Provided records →
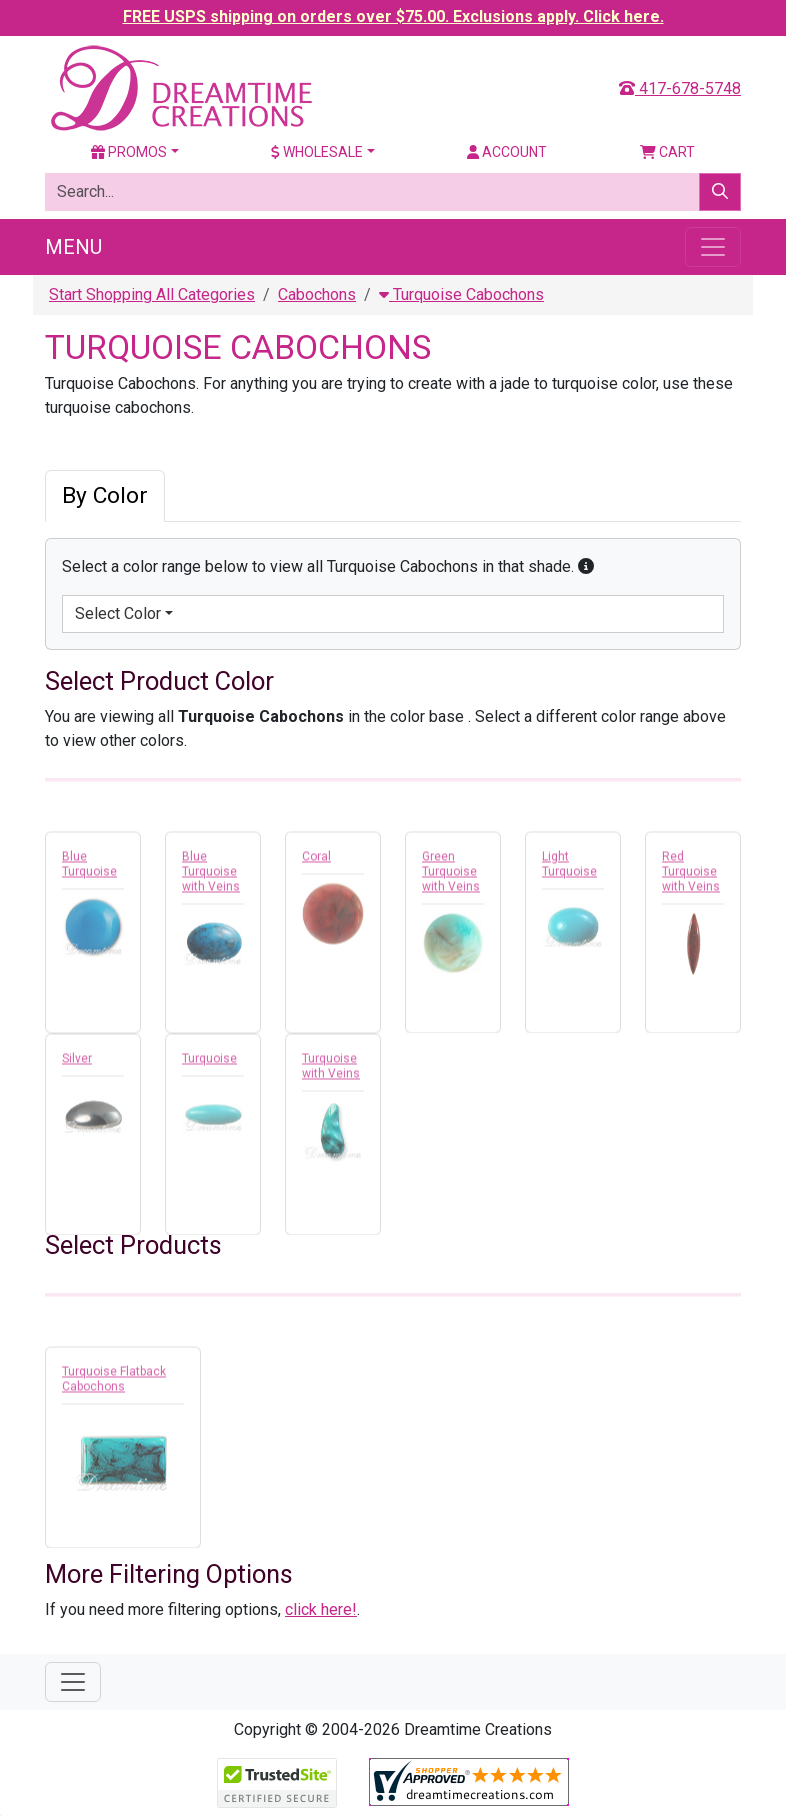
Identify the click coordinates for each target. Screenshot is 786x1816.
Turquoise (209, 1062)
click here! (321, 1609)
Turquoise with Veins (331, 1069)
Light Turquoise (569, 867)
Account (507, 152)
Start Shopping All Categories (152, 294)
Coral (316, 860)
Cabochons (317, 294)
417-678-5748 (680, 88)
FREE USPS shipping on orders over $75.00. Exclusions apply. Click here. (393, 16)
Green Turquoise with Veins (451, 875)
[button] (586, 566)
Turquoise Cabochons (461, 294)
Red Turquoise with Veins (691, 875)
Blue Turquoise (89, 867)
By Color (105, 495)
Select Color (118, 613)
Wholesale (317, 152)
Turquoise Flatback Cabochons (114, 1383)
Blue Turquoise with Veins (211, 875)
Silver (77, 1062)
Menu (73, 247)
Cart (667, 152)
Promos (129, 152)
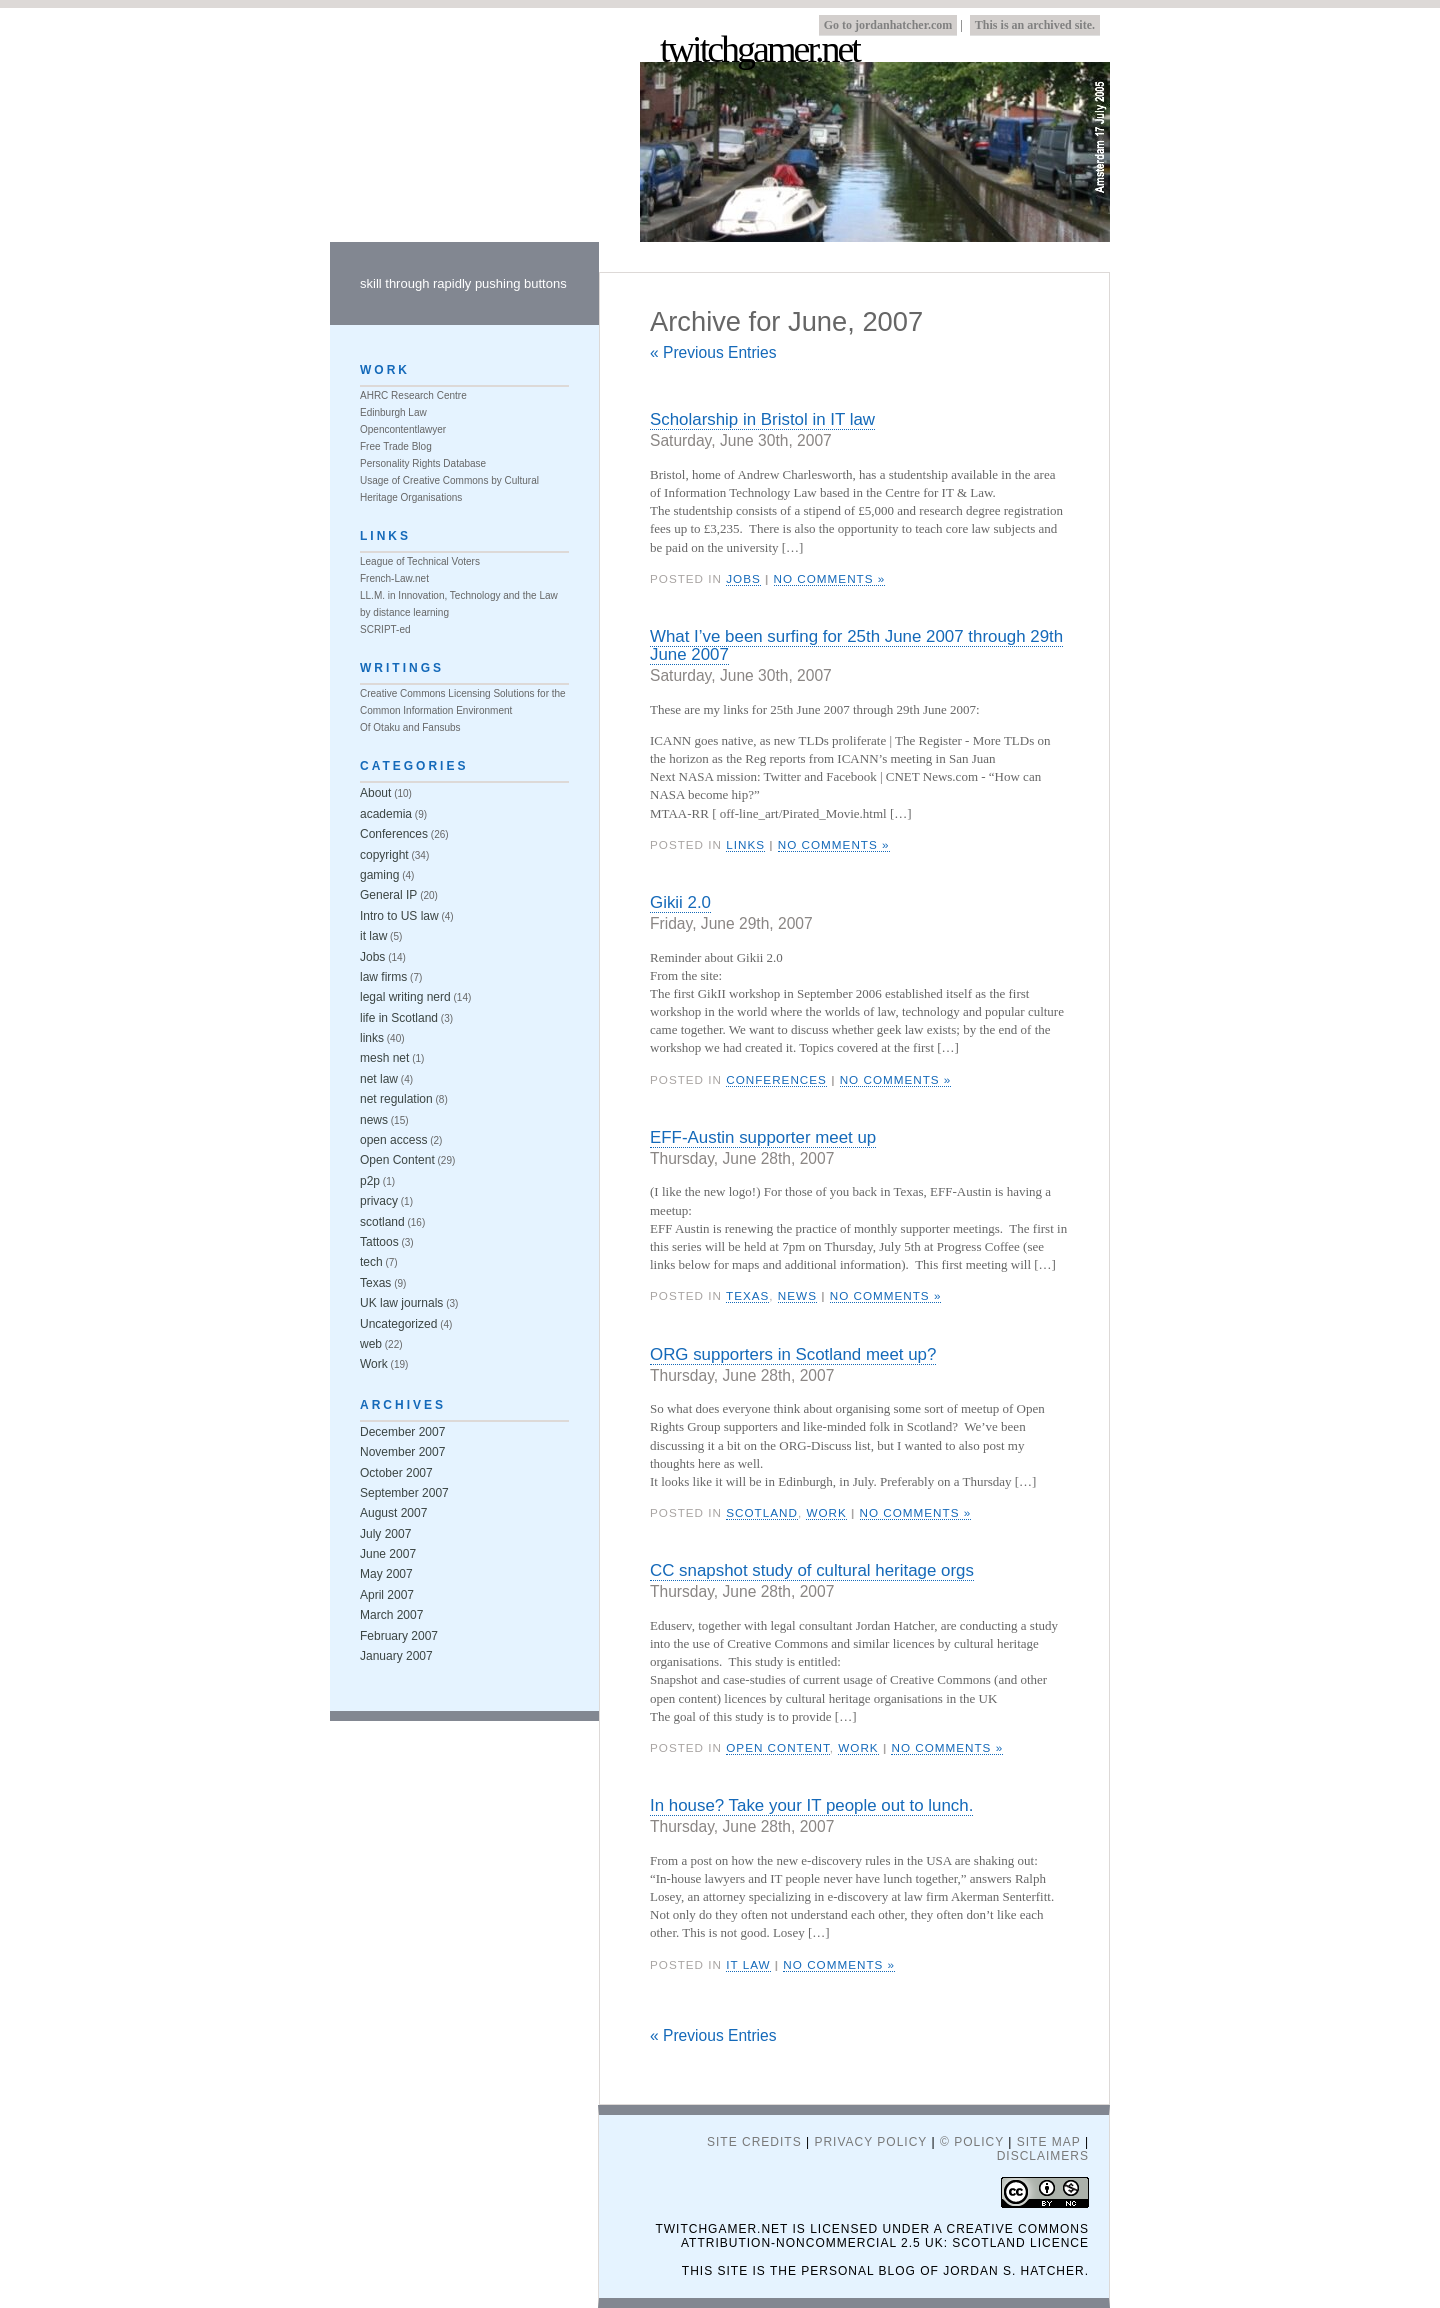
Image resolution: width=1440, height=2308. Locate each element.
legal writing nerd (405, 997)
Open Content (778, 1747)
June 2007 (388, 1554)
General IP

Stated problem → Quote word for word the part of the lines above that opens with the line containing "Turquoise Cabochons (461, 294)" and closes with the final line, including both. Leave the pictures out of your answer.

Result of the exercise →
Turquoise Cabochons (461, 294)
Red Turquoise with Veins (691, 875)
Blue Turquoise (89, 867)
By Color (105, 495)
Select Color (118, 613)
Wholesale (317, 152)
Turquoise Flatback Cabochons (114, 1383)
Blue Turquoise with Veins (211, 875)
Silver (77, 1062)
Menu (73, 247)
Cart (667, 152)
Promos (129, 152)
Image resolution: width=1440, height=2308. Locate each element.
legal writing nerd (405, 997)
Open Content (778, 1747)
June 2007 (388, 1554)
General IP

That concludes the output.